If you happen to work as a grocery or retail store clerk you might find yourself checking into a hospital for dizziness or a mental institution for insanity all caused by being forced to revolving ads on the conveyor belt in front of you. In what is certainly one of the more blatantly disgusting forms of ad creep, EnVision Marketing Group, which patented the idea, is rolling out ads on the conveyor belts of 52 Cincinnati-based Kroger grocery stores.
Like a kid gleefully plastering every square inch of his bedroom wall with posters of Kelli Garner, EnVision CEO Frank Cox gushed, "Conveyor belts have never been on anybody's radar screen for marketing. But a store with eight to 10 checkout lanes, well, you're talking about 100 square feet of wasted ad real estate." Indeed. But what about all that food covering up the ads, Mr. Cox? Perhaps Cox should start calling hospitals to place ads on the ceilings of patient's room. Now there's a captive audience.
Watching these new spots for Starz just reminds us there must be a lot of people in this business with an apparent inferiority complex. That's the only conclusion we can make after seeing so many ads that feature blithering idiots for the sole purpose of making the rest of us feel better/cooler/smarter/hotter. Does is really require an idiot to sell everything? Are we so insecure we need to see dumb people just to make us feel better? Please. Enlighten us. See yet another dufus in action here and here for Starz.
While we don't know for certain if this ad was served using contextual technology, Animal's Bucky Turco informs us of an odd ad placement for the upcoming Oliver Stone movie, World Trade Center. It appeared smack in the middle of a Yahoo story about the thwarting of a major UK aircraft bomb plot. Not to belittle the freakishly horrific nightmare this could have become, we still feel it's our duty to point out contextual fuckery at its finest.
We were going to tell you to check out this Snakes on a Plane trailer spoof called Snakes on Claire Danes but it's so awful., we're not going to. Oh wait. The movie's crap so any spoof would have to be crap, too, right? Besides, the whole thing is a cheesy promotion for this site called SecretSauce.tv.
We're thinking "Show Me" state, Missouri, didn't quite have in mind what the rest of us take away after reading this billboard which carries the headline, "The show-me your nuts state."
BigHeads Founder John Palumbo writes to tell of the trials and tribulations he goes through when trying to offer his services to agencies, many of which view anything other than their own idea as competition. We're just going to let John tell the story in his own words because we get a kick out of how it validates just about every fickle, nervous, running-scared agency mindset we've personally witnessed.
"I thought you'd find it interesting to hear how much bullshit we are running into when we speak to agencies about using BigHeads as a product for their clients As you know...we envision BigHeads to be both client- and agency-friendly (in other words...something clients could use and something agencies could use for their clients). Well...the agency approach is somewhat of a joke."

^^^^

§ **What you need to do**: Please extract the passage of the advertising commentary between "If you happen" and "Kroger grocery stores.", inclusive, word for word. The records that come next are separate material from the advertising commentary.

§ **Study material**:
^^^^

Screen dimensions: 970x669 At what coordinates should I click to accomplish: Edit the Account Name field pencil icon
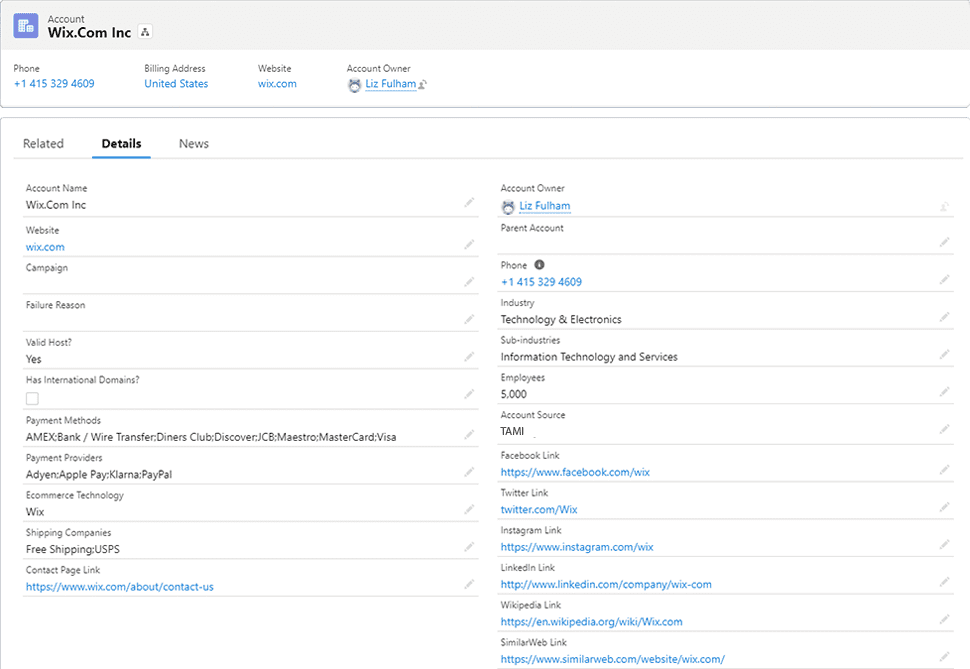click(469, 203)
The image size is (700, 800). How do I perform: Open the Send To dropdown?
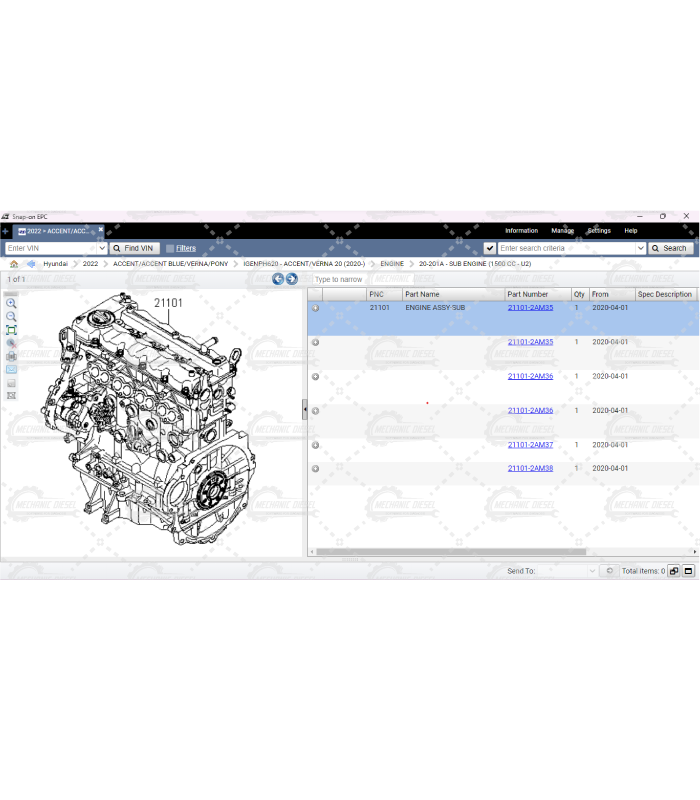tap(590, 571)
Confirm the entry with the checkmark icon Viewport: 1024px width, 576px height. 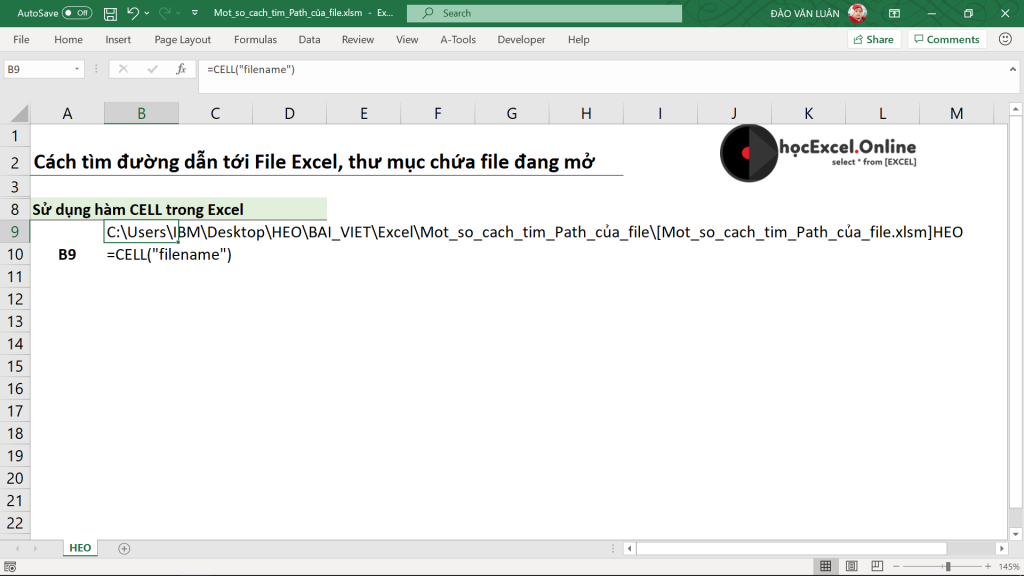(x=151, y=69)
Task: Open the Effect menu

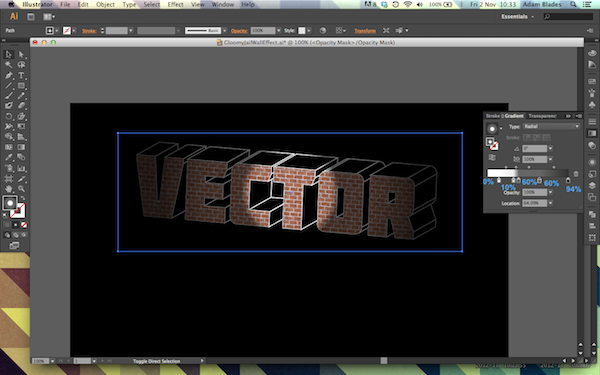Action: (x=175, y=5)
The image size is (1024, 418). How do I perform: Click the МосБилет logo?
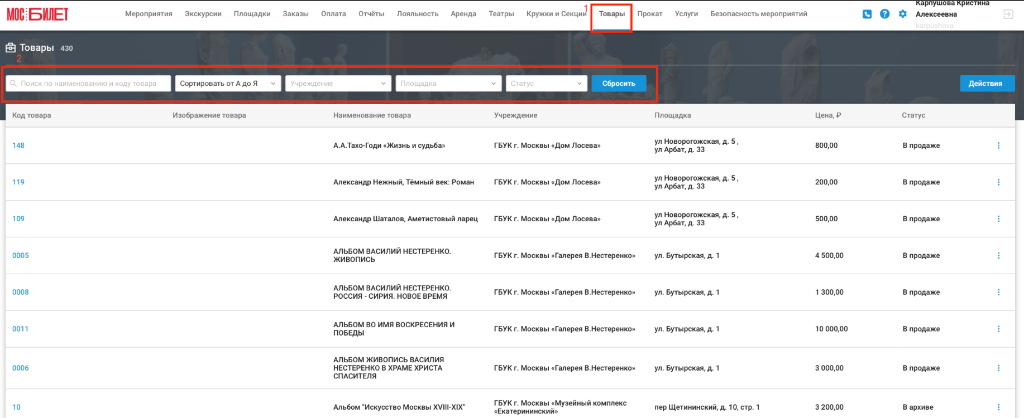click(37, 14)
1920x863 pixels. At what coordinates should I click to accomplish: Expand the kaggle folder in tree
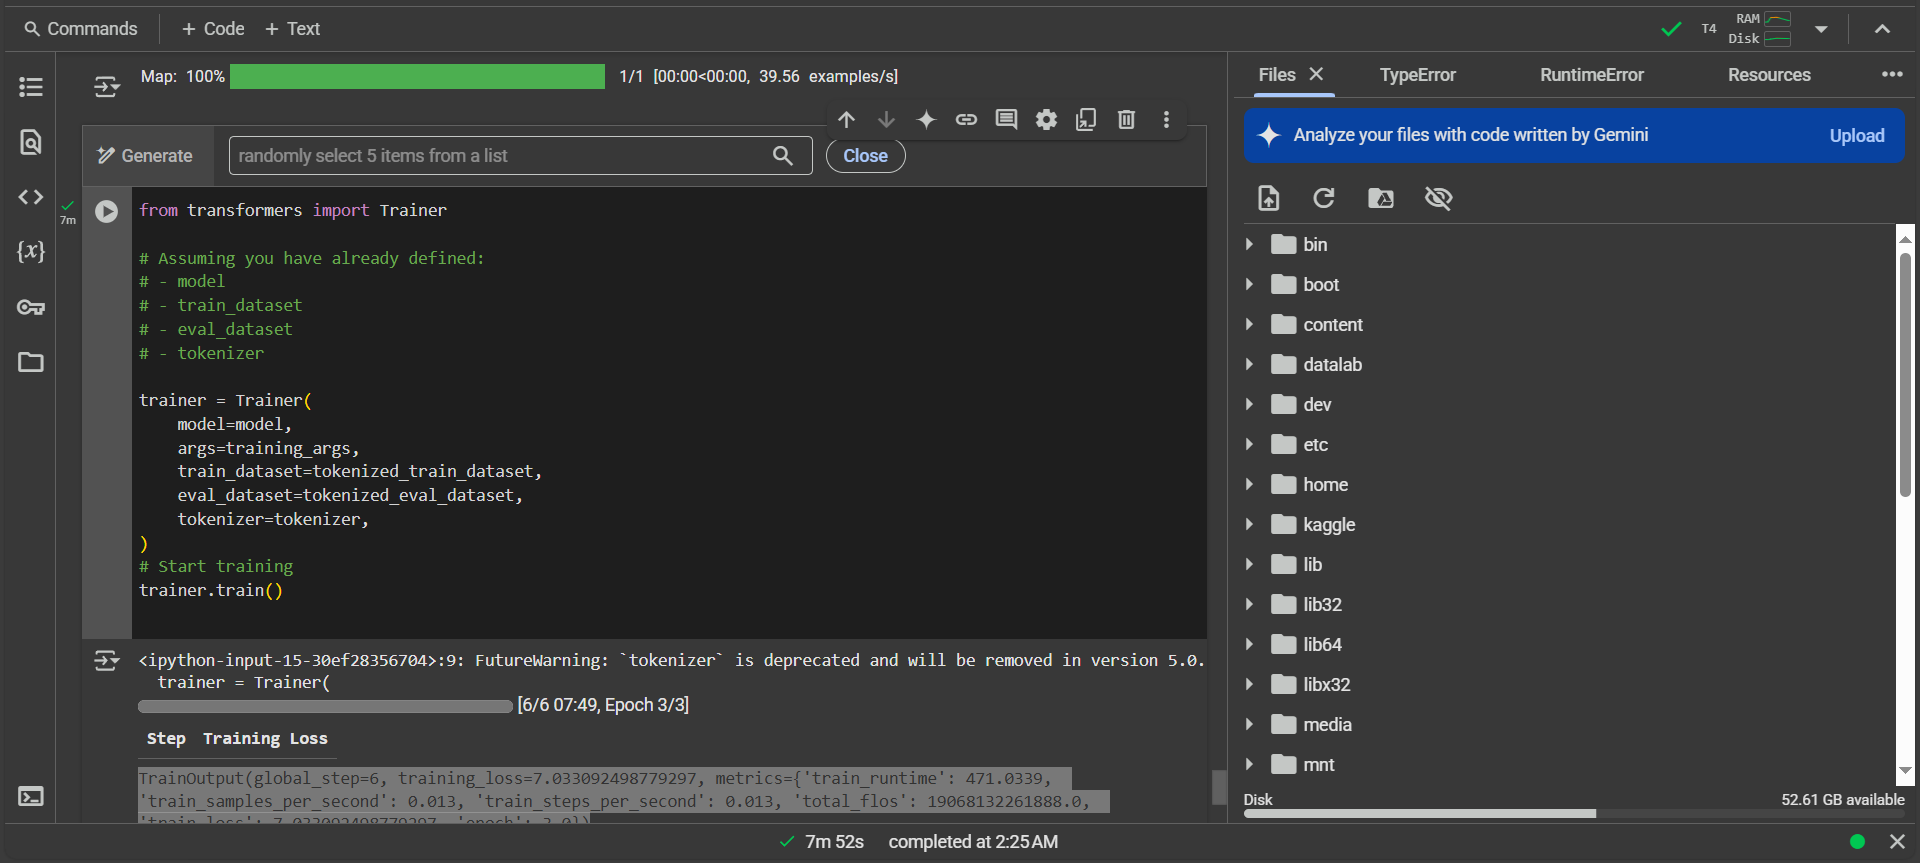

^^^^

§ **Result of the task**:
If you happen to work as a grocery or retail store clerk you might find yourself checking into a hospital for dizziness or a mental institution for insanity all caused by being forced to revolving ads on the conveyor belt in front of you. In what is certainly one of the more blatantly disgusting forms of ad creep, EnVision Marketing Group, which patented the idea, is rolling out ads on the conveyor belts of 52 Cincinnati-based Kroger grocery stores.